Monday, July 25, 2011

I Do

Wash hangs crooked on the line.
Peaches rot beneath the tree.
It's been a week since I could lift a finger,
a week since you put your hands on me.
Gal from church says men get to drinkin,
and you ain't to blame for what you done.
She promised that she'd pray for me
and told me to think about my son.

I do.

I had your baby in my belly
the day that I became your wife.
We didn't take no wedding pictures
cause the night before you'd blacked my eye.
The members of the congregation
filled the pews to watch us wed,
and none objected as my busted lips
struggled through my vows and said

I do.

Late that fall I had the baby,
and my boy, well, he wasn't right.
Doc says it must run in my family,
but I know it's cause you kicked me in my side.
When he was two years old I tried to run.
You caught us out in east Monroe.
That's the night you broke my arm and said,
"You know I'll never let you go."

I do.

Sheets are missing from the line.
There's fresh dirt beneath the old peach tree.
My back aches so I can barely moved,
but you ain't put your hands on me.
Gal from church says men take off.
Sometimes they just up and run.
A woman has to do whatever needs doing.
A woman has to take care of her son.

I do.


Fireblossom said...

You have such a knack for telling a story in a poem. This is stunning. The repeated "I do" changes meaning each time and takes us through a painful journey, with no tangible help from the church ladies. Really good stuff, MZ.

Anonymous said...

hey soul sister. i'm glad to see you put those sheets and that dirt to good use. down to the first baptist they learnt me that wastin stuff is a sin. you'd be their darlin i think, bein so resourceful. ;-)

i'm leavin these here white lilies by your back door. they're good for beginnings or endings. so says margie at the june bloom boutique.

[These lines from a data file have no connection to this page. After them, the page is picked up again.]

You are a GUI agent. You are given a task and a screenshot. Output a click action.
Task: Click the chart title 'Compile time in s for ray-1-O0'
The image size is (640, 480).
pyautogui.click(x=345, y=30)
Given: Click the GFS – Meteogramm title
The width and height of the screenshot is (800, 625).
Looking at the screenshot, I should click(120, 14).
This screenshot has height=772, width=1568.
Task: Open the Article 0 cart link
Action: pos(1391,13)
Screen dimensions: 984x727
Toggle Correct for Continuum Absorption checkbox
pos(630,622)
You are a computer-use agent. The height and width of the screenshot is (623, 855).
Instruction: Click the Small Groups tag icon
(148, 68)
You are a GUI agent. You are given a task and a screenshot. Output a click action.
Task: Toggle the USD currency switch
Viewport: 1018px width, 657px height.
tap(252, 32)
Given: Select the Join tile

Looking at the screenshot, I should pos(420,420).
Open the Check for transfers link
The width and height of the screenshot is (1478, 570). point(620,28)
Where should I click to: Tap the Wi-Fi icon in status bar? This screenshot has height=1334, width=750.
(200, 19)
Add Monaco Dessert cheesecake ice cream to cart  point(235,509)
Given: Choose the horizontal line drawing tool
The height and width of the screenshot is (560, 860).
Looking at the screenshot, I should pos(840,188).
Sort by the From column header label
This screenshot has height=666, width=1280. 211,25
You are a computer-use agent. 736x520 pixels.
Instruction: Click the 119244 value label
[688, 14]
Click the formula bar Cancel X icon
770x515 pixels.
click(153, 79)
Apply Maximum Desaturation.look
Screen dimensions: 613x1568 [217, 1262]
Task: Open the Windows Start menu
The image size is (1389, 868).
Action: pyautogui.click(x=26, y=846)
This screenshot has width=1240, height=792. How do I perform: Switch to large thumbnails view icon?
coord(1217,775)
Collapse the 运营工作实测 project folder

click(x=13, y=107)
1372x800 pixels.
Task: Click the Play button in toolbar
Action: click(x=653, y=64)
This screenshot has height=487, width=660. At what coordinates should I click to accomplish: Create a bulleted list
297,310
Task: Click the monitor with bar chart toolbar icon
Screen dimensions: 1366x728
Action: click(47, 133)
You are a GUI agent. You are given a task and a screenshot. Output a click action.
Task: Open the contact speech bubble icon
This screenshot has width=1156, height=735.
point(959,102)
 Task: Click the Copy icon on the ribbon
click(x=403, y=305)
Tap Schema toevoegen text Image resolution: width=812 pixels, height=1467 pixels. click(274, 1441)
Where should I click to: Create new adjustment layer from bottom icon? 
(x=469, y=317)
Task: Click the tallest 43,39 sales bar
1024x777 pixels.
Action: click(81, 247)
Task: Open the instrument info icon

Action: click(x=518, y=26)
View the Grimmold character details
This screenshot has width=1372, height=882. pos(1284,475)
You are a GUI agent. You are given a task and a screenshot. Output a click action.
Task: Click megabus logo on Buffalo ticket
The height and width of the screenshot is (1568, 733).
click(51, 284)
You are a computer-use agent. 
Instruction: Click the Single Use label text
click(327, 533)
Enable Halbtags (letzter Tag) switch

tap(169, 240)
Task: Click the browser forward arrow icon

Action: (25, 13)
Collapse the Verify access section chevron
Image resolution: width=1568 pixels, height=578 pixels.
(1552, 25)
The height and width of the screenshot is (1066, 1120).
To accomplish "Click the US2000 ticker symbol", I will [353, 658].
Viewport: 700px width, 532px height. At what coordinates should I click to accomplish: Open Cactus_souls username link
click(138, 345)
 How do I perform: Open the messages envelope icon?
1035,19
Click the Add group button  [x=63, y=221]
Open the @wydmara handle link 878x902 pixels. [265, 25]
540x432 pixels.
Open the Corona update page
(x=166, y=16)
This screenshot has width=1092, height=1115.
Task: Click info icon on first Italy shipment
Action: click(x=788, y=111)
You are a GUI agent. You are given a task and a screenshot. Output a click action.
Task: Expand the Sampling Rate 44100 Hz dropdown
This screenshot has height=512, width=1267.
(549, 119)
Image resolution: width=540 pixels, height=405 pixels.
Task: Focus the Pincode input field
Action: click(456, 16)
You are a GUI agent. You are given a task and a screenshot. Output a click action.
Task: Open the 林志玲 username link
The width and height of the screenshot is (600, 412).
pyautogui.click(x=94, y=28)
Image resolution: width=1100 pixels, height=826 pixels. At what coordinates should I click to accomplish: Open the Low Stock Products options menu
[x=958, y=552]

Eric 'Bubba' Alder said...

What comes around goes around.

Strong stuff, MZ!

Sylvia K said...

Unfortunately, there are all too many real situations like yours here in the poem! And you do have a talent for telling a story -- good situation or bad! Hope your week is off to a good start!


hedgewitch said...

Chilling, and another look at how your characters are never destroyed by the hard knocks they take, just knock back even harder. I think you see into a part of the human spirit that we don't access enough, and paint its power in your work. Well done.

ayala said...

Great stuff,MZ!

mac said...

Great telling of a shitty situation !

Like it.

I do.

Daydreamertoo said...

Wow... Filled with pictures of busted lips and brusies ...
I'm glad she stayed strong and sorted it out for her and her son.!

happygirl said...

I do, love the telling of the tragic and complex. Yes I do.

Heaven said...

sad and poignant ~

seeing another side of you...grittier and sharper... i like it~

Steve Isaak said...

Love this, perfect work with it able use of refrain and progression.

Evelyn said...

exceptional fucking poem.
fucking amazing.

Buttons said...

Yeah I was hoping he was going to disappear. Great wording. B

Belinda said...

Goose bumps good!

Anonymous said...

powerful! and i agree... fucking amazing! you are a POET among poets!

Anonymous said...

"She promised that she'd pray for me
and told me to think about my son." ... Ouch. Such a great help.

"That's the night you broke my arm and said,
'You know I'll never let you go.'" ... [sigh]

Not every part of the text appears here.